Writing Good 4 Woke Capitalists
A reader sends in the following e-mail, which I’ve edited slightly to protect his/her identity:
I’m a frequent reader of your blog. Your posts, especially about wokeness in America, have been especially helpful to me in navigating the current political climate over the past several years. I felt affected by it, but only today do I realize just how directly affected I am, or will be, in the next several years.I am an undergraduate student at [large public university]. I am taking a course this semester on technical editing, and have learned, along with the rest of the class, that our professor is “committed to anti-racism.”upon opening it up, was greeted by the professor’s statement that she is ‘committed to anti-racism’ and that if we wanted to know more about how this would affect our course, we could look further in our online course description.
Obviously, I don’t agree with one sentence of it. It’s posturing, plain and simple. Both my academics and the jobs I have worked in the past (I have been, for many semesters, an academic tutor of English Writing) have proven to me, beyond a shadow of a doubt, that the issue with English writing and reading has nothing to do with ‘whiteness’ and everything to do with a slow and crushing de-emphasization of humanities studies by our public school system for the last 20+ years. The notion that there is anything ‘white’ or ‘racist’ about grammar standards is particularly ludicrous, but beyond that, look to the course title. This isn’t a class in ‘Woke Creative Writing’ but a course in technical writing and editing. As in, you know, editing, for business. For professionals. For companies and corporations. Or at least, that is what it should be, what I expected it to be. But no, this professor has bravely taken it upon herself to reformat our course into a months-long lecture on anti-racism, and I can only pray I can manage to half-heartedly scrape by without drawing attention to myself. This is the world we live in now.
Can you tell a pronoun from a participle; use commas correctly in long sentences; describe the difference between its and it’s?
If not, you have plenty of company in the world of job seekers. Despite stubbornly high unemployment, many employers complain that they can’t find qualified candidates.
Often, the mismatch results from applicants’ inadequate communication skills. In survey after survey, employers are complaining about job candidates’ inability to speak and to write clearly.

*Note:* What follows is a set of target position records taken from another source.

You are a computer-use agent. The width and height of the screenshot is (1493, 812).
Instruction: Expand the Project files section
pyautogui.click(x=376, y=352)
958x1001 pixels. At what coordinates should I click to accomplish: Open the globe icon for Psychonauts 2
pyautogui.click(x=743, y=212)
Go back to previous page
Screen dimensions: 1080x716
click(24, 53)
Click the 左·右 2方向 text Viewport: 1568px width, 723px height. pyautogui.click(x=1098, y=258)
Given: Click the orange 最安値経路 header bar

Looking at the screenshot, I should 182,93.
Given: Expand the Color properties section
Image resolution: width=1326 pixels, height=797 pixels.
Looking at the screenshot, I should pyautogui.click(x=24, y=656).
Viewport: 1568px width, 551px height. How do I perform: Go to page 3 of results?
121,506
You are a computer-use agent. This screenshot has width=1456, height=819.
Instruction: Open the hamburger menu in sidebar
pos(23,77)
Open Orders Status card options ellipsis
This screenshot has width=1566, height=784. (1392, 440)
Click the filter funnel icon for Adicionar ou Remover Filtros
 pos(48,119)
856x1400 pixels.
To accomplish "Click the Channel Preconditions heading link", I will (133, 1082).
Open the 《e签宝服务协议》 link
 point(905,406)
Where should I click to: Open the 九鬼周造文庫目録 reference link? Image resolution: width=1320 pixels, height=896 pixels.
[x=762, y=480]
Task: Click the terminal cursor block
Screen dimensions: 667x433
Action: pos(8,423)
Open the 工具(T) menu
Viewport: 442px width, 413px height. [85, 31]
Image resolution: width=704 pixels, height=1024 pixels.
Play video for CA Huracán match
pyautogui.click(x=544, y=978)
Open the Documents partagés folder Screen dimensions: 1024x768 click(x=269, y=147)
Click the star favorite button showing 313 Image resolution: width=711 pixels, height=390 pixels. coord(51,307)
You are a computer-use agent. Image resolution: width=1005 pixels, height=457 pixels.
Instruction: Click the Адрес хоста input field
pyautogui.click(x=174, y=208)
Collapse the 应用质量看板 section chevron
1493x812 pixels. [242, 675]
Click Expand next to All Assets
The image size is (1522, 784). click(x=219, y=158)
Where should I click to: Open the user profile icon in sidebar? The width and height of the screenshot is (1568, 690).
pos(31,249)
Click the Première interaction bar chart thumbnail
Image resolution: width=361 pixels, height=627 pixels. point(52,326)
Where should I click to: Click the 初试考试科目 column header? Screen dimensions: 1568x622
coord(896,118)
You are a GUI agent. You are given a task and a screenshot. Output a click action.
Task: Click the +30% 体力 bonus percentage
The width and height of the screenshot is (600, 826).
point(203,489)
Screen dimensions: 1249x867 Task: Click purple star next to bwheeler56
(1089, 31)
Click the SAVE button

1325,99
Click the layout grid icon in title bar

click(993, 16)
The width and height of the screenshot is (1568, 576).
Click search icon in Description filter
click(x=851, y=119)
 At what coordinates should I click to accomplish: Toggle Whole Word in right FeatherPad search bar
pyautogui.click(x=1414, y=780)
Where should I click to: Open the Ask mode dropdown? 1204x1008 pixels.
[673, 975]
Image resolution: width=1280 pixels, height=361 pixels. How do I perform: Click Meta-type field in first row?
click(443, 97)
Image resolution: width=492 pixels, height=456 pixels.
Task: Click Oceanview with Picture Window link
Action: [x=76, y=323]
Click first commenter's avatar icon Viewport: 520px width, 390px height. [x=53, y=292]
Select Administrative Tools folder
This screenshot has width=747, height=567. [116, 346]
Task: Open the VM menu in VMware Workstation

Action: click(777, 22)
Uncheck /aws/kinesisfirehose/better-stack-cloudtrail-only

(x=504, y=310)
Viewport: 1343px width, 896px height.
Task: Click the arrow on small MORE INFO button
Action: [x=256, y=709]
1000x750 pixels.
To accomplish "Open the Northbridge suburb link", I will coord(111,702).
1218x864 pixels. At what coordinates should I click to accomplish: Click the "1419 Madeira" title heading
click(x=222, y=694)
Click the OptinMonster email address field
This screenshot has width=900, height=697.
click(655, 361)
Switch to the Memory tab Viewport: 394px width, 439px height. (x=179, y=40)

On Friday, the Bureau of Labor Statistics reported there were a net 204,000 new jobs created in October, though the unemployment rate rose to 7.3 percent. The numbers easily topped economist expectations of 120,000 new nonfarm payroll jobs for the month.
Experts differ on why job candidates can’t communicate effectively. Bram Lowsky, an executive vice president of Right Management, the workforce management arm of Manpower, blames technology.
“With Gen X and Gen Y, because everything is shorthand and text, the ability to communicate effectively is challenged,” he said. “You see it in the business world, whether with existing employees or job candidates looking for work.”
Others say colleges aren’t doing a good job. In a survey of 318 employers published earlier this year by the Association of American Colleges and Universities and conducted by Hart Research Associates, 80 percent said colleges should focus more on written and oral communication.
William Ellet, an adjunct professor teaching writing at Brandeis International Business School, says the problem starts earlier. He points out that when the Department of Education in 2012 published what it called “The Nation’s Report Card: Writing 2011,” just 24 percent of eighth and 12th graders were proficient in writing. From colleges on down, he said, “nobody takes responsibility for writing instruction.”